In Azure, users with the 'Owner' or 'Contributor' role assigned to a Subscription are able to rename it via the Portal. In order to enforce a consistent naming scheme, we would like to prevent subscription renames after they have been created.
This can be done with a custom RBAC role, but ideally we would like to avoid that. Can anyone suggest an alternative approach?
I had considered using an Azure Policy, and have tried the below:
"policyRule": {
"if": {
"allOf": [
{
"field": "type",
"equals": "Microsoft.Subscription/SubscriptionDefinitions"
},
{
"field": "Microsoft.Subscription/SubscriptionDefinitions/subscriptionDisplayName",
"exists": "true"
}
]
},
"then": {
"effect": "deny"
}
}
However, this seems to have no effect and a rename can still be carried out via the Portal or CLI.
Any help appreciated!
I've also done some research to prevent users changing the subscription name.

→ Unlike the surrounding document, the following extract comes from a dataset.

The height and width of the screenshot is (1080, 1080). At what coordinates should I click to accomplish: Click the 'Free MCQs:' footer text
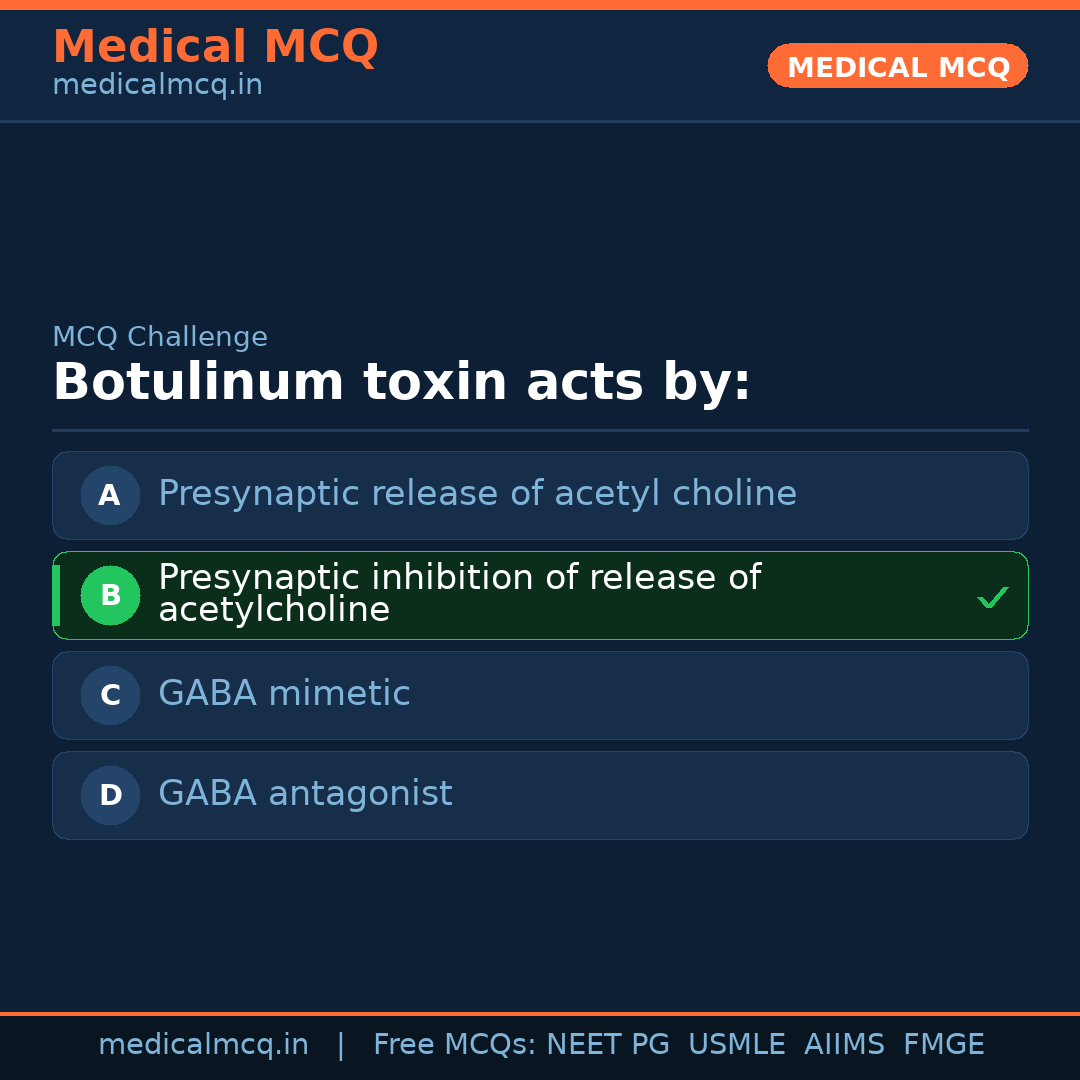point(455,1045)
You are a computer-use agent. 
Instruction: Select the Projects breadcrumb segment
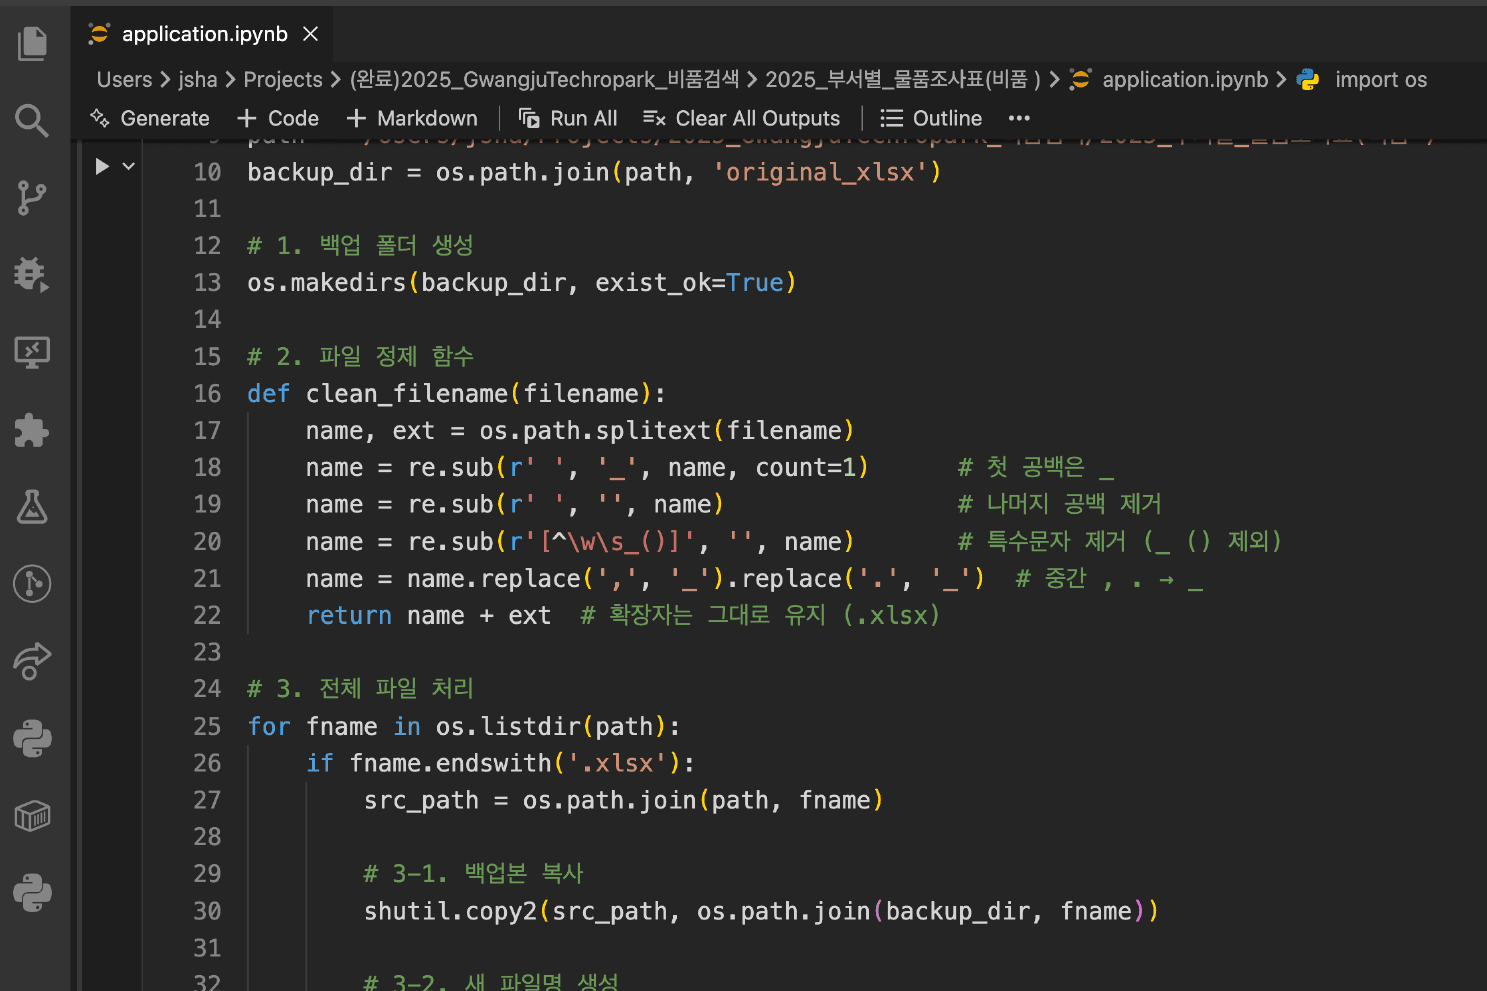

This requires controlling the action Microsoft.Subscription/rename/action, in which rename is the resource type, and action the action.
You would expect that you can block this action using a policy with effect DenyAction. However, this type of policy effect currently only allows actions named delete, and when you try to provide the action named as action above, the API denies such policy definition:
The policy definition 'MyCustomPolicyName' rule is invalid. The 'actionNames' field in 'denyAction' effect details must be an array with a single value of 'delete'.
This is also documented here in the introduction text of heading DenyAction.
Therefore, the only option left is to put the following action as a NotAction in a custom RBAC role and ensure that users are using that role.
Microsoft.Subscription/rename/action
I hope Azure will support more actions in the DenyAction effect soon.